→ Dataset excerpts
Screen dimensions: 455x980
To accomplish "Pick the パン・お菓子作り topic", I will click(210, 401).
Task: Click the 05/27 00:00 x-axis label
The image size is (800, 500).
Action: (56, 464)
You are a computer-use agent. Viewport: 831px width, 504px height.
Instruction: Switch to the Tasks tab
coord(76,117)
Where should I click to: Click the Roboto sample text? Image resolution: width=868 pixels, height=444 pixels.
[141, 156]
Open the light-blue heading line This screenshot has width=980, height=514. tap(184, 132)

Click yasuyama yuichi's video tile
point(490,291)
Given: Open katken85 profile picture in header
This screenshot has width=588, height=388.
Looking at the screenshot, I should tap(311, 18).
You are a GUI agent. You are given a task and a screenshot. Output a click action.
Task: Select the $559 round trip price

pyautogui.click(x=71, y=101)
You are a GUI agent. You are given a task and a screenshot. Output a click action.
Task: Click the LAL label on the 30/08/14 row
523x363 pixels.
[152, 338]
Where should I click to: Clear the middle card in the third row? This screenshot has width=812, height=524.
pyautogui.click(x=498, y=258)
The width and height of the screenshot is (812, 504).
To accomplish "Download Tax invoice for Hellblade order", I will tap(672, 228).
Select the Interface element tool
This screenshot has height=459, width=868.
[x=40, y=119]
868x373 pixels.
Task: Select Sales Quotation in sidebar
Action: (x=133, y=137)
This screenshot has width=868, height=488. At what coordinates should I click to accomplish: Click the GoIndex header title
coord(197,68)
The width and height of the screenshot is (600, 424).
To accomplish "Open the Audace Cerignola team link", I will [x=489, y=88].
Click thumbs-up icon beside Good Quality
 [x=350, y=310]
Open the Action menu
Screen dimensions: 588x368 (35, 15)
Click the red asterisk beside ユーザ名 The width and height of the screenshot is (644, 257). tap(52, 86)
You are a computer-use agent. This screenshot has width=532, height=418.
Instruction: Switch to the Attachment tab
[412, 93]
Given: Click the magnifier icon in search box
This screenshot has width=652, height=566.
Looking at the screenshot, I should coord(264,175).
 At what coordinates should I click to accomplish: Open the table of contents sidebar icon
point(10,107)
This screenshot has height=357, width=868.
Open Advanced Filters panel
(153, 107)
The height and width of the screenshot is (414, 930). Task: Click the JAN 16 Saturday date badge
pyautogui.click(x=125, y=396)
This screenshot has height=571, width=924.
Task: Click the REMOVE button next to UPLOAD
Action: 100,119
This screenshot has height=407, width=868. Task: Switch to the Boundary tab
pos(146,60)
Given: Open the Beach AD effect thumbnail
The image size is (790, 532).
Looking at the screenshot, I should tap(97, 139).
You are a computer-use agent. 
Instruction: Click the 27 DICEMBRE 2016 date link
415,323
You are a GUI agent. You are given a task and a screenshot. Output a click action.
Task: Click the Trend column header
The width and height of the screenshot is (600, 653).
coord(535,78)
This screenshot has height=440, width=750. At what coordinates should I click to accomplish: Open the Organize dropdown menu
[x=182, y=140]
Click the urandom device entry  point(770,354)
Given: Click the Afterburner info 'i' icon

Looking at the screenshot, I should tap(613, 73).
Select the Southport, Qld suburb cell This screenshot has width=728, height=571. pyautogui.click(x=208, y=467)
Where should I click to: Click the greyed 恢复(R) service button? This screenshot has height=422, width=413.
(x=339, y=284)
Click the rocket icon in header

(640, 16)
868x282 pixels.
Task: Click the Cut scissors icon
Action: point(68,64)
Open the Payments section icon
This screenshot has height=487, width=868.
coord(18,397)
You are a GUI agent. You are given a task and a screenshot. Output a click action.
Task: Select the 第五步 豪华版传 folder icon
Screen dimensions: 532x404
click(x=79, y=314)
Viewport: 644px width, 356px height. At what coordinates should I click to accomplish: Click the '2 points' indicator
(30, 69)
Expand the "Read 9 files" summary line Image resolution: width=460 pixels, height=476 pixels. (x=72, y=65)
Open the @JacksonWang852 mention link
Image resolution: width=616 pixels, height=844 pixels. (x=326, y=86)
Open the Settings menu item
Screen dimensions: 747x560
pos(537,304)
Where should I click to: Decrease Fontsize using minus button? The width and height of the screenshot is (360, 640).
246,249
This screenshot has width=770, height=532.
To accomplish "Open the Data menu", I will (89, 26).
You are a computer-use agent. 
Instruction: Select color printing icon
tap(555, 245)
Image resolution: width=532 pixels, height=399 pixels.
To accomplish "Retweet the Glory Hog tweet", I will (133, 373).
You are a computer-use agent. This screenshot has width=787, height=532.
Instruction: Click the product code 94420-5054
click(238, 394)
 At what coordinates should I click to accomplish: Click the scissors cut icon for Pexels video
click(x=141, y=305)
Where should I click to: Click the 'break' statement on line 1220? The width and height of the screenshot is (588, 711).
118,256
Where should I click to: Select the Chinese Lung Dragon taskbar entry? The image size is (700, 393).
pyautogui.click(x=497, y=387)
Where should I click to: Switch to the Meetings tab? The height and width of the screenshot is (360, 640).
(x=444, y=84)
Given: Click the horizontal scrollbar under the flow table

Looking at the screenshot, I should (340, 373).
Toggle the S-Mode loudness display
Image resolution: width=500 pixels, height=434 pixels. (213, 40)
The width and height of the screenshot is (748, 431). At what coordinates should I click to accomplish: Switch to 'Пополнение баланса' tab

→ Task brief
Write out once more the lines above beginning at the line with "Given: Click the horizontal"; continue through the final line and stop there.

→ Response to the task
Given: Click the horizontal scrollbar under the flow table

Looking at the screenshot, I should (340, 373).
Toggle the S-Mode loudness display
Image resolution: width=500 pixels, height=434 pixels. (213, 40)
The width and height of the screenshot is (748, 431). At what coordinates should I click to accomplish: Switch to 'Пополнение баланса' tab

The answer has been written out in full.